I haven't forgotten where I was on that fateful day. It was my sophomore year of high school, I walked in to my science class and sat down when my classmate who sat in front of me turned around to tell me what had happened. It made no sense and none of us could wrap our heads around it. There were a lot of reports about other events besides just the plans hitting the towers. Threats that made me wonder if my own parents were safe.
My mom works for a state department and my dad often traveled to DC and VA for work, could he have been caught in this mess?
Absolute terror was all I felt.
Eventually I was able to get to the office and get a hold of my mom, she was ok. I don't believe we knew where my dad was at that point. The rest of the events from that point until we were all home together were a blur.
I remember watching the news and footage over and over. Unsure if these was "the end" of the what we learned were terrorist attacks or just the beginning. Watching the President declaring war against whoever had done this.
We all slept in the living room together for several days. My mom and dad, didn't go to work for a few days as job sites were locked down. We were grateful to just be together. Alive. So many others were not.
Later my dad told us he was doing repairs at our areas largest newspaper building. He recapped the mass chaos, people running around, newspaper prints flying it sounded almost as if it were something out of a cartoon - except it wasn't. It was real.
Our nation pulled together strangers helped strangers. We were all changed. So many lost their lives. So many signed up to fight for our country, our freedom, and against these terrorists. So many of those people died in this war. Classmates, neighbors, friends of friends, "kids" my age.

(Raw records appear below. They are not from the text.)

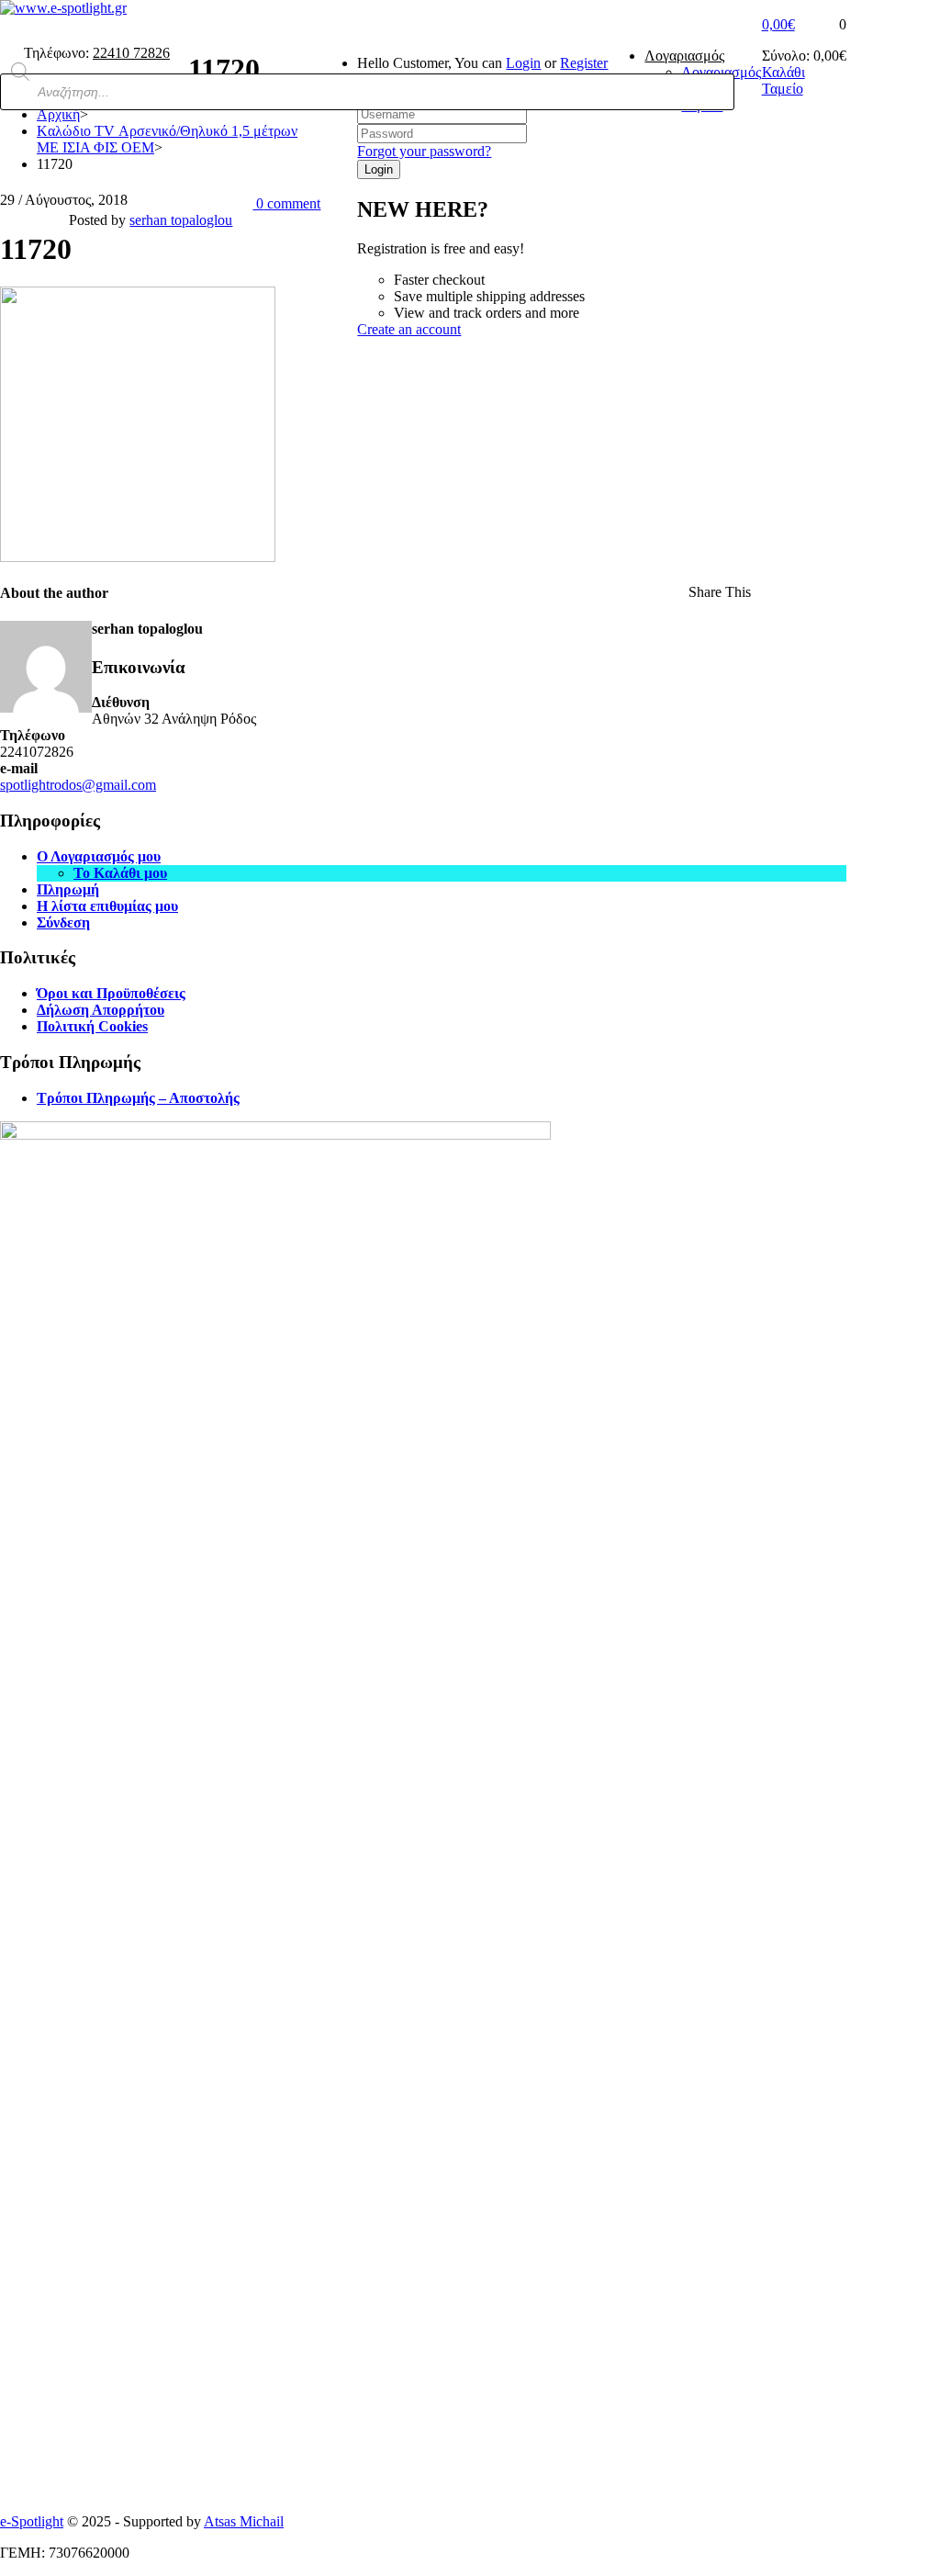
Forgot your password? (424, 151)
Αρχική (58, 114)
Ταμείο (782, 88)
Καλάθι (783, 72)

Several years later, as an adult, I had a chance to visit NY. It was about the time they had just began to break ground on the memorial. The skyline looked so empty, still. A gaping hole where the towers once stood. Standing on that sacred ground, you could feel the emotions, it was like you could see the blood shed and feel the connection who those who never left there.
And now today, 12 years late, I wonder if my children will ever understand the gravity of what happened this day. I never far thought that there may have been an event in my lifetime that would make it to history books. Something they will learn about in school and come how and ask me if I remember.
I just hope I can do them justice in explaining it in a way they truly understand. I hope they understand the sacrifice that our armed forces make to ensure this won't happen again. But reality is, I can't promise it won't happen again. Chances are they may very well experience something as catastrophic as the events that day. And if heaven forbid they do, I pray I can help them understand and cope.